What Happens When the Person Gets Sick or Leaves

This is the risk that rarely gets factored into the original decision. One person handling the books means one point of failure. A sick week, a sudden resignation, a maternity leave, any of it creates a gap where nobody is watching the numbers closely, right when a manufacturer can least afford that kind of blind spot. An outsourced setup does not carry that same fragility, because the work does not live inside a single person's head and inbox.

The Real Comparison Most Owners Skip

Run the in-house number against what a specialized accounting partner for manufacturing actually costs, and the picture usually looks different than expected. Outsourced accounting for a small to mid-sized business commonly runs a fraction of the all-in cost of a single full-time hire, while bringing access to a broader bench of expertise rather than the judgment of one person alone. That is not a knock against in-house talent. It is just a different shape of the same problem, and one that tends to fit better at this particular size and stage. CFO Plans' manufacturing accounting services are priced to scale with that stage rather than locking in a fixed headcount cost regardless of volume.

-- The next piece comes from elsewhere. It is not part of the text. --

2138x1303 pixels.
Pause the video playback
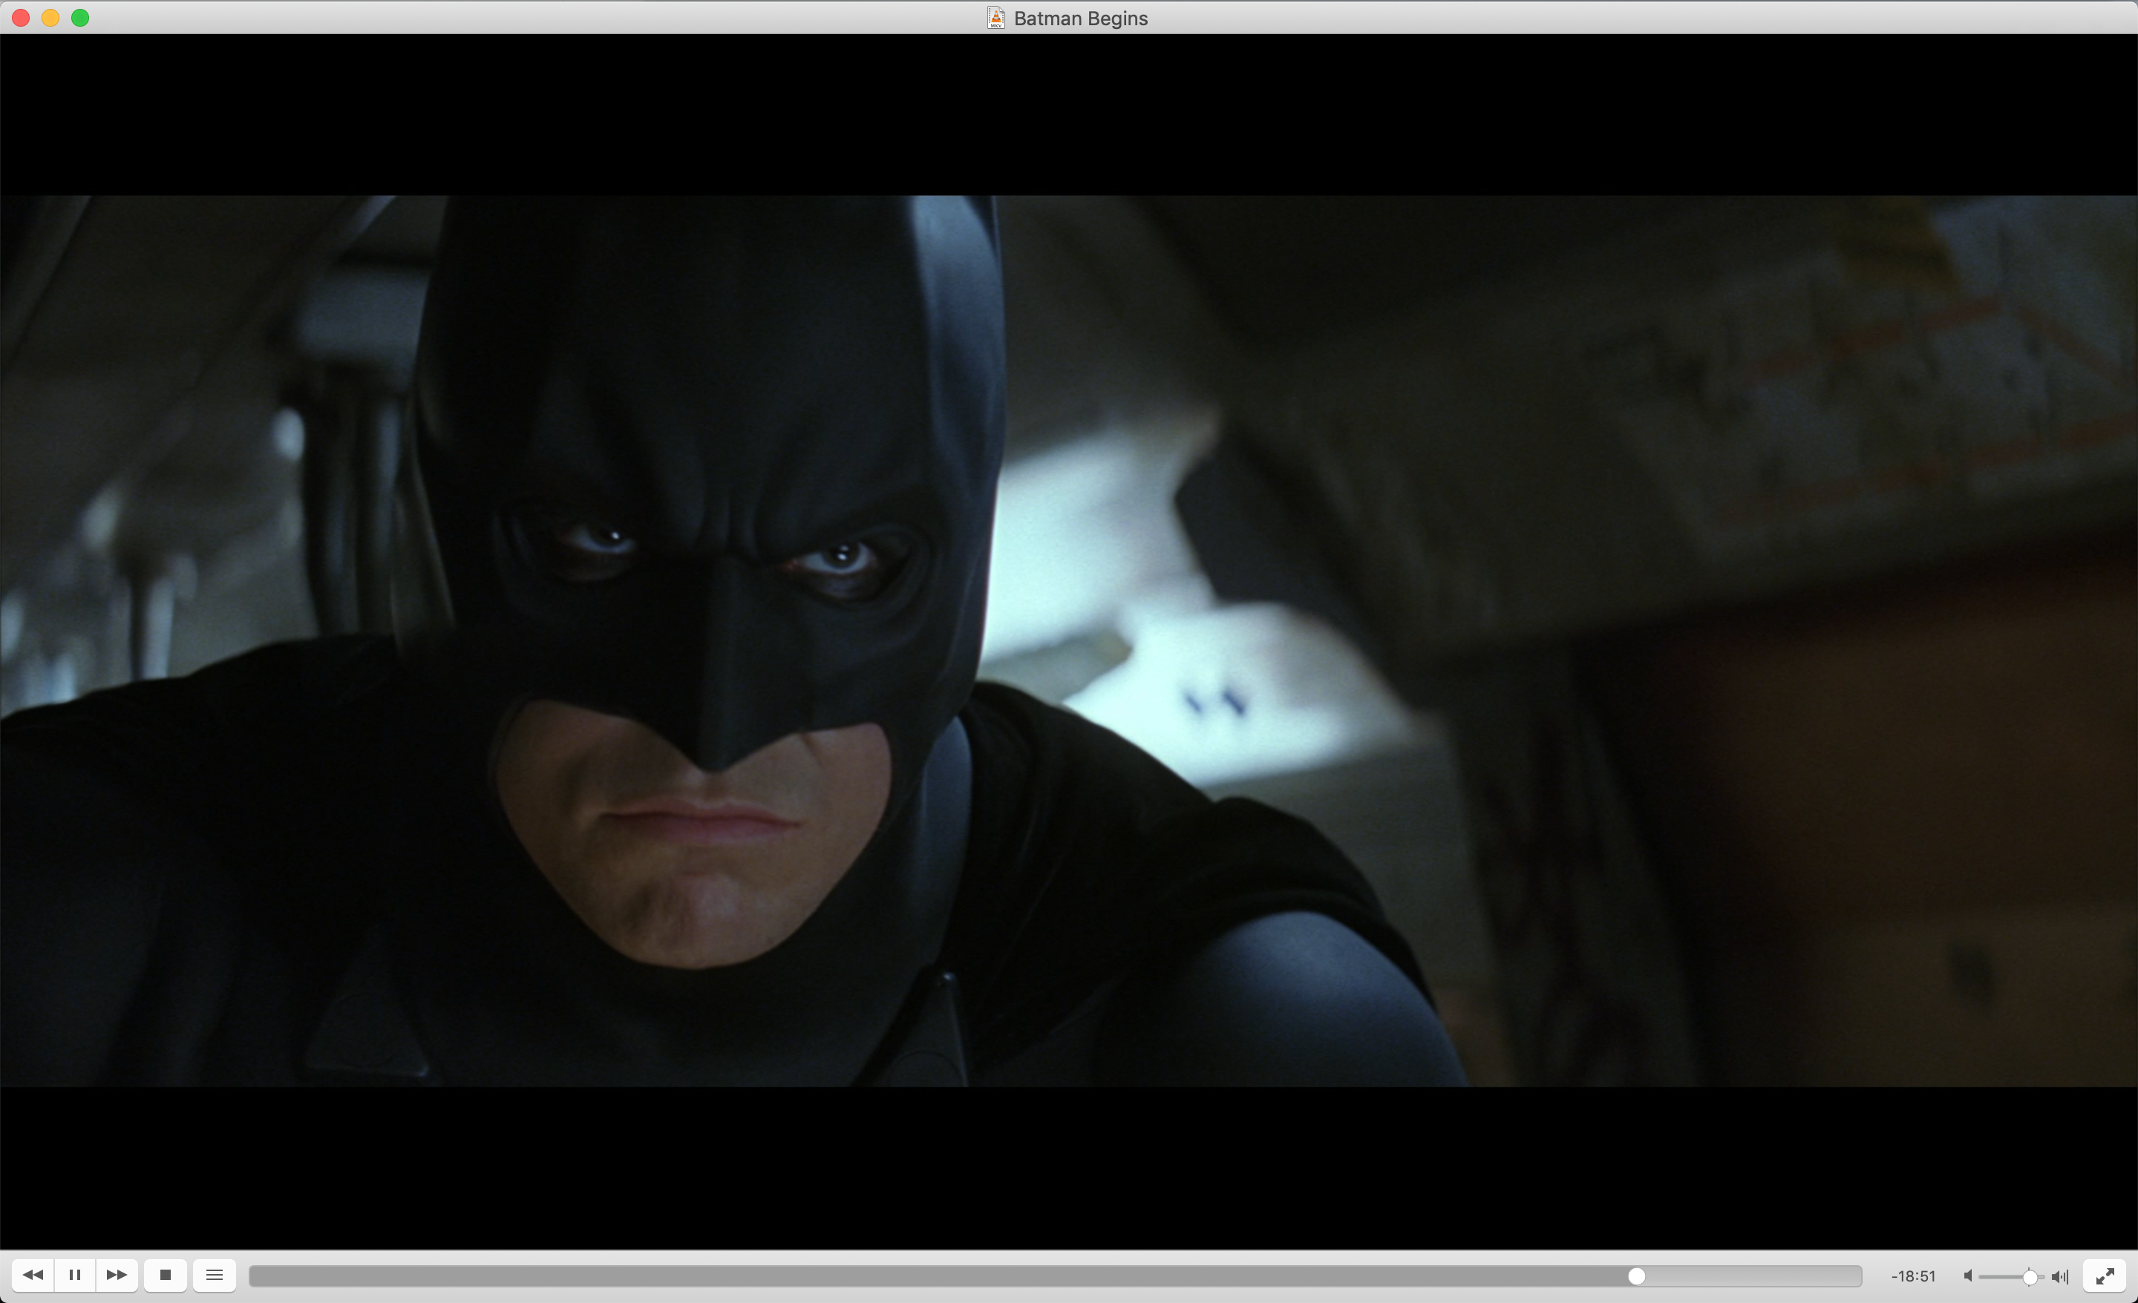coord(75,1275)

Where the Math Actually Flips

There is a point where bringing accounting in-house genuinely makes more sense, usually once transaction volume, multi-entity complexity, or daily operational presence reaches a scale that outsourcing starts to strain against. Most small manufacturers are not there yet when they first consider the hire. They are at the stage where the complexity has outgrown a spreadsheet and a part-time bookkeeper, but has not outgrown what a well-structured outsourced team can handle.

What This Decision Is Actually About

This is not really a question of in-house versus outsourced as a philosophy. It is a question of what a specific manufacturer, at a specific size, dealing with a specific set of cost and inventory complexities, actually needs right now. CFO Plans helps manufacturers run that comparison honestly, with real numbers attached to both sides, rather than defaulting to whichever option felt more familiar at the time the question first came up.

Before Posting the Job Listing

If a hiring decision is on the table because the books have outgrown what they used to be, it is worth pausing long enough to actually run the comparison before the listing goes live. The instinct to hire is not wrong. It is just usually made before anyone has actually priced out what that hire costs against the alternative sitting right next to it.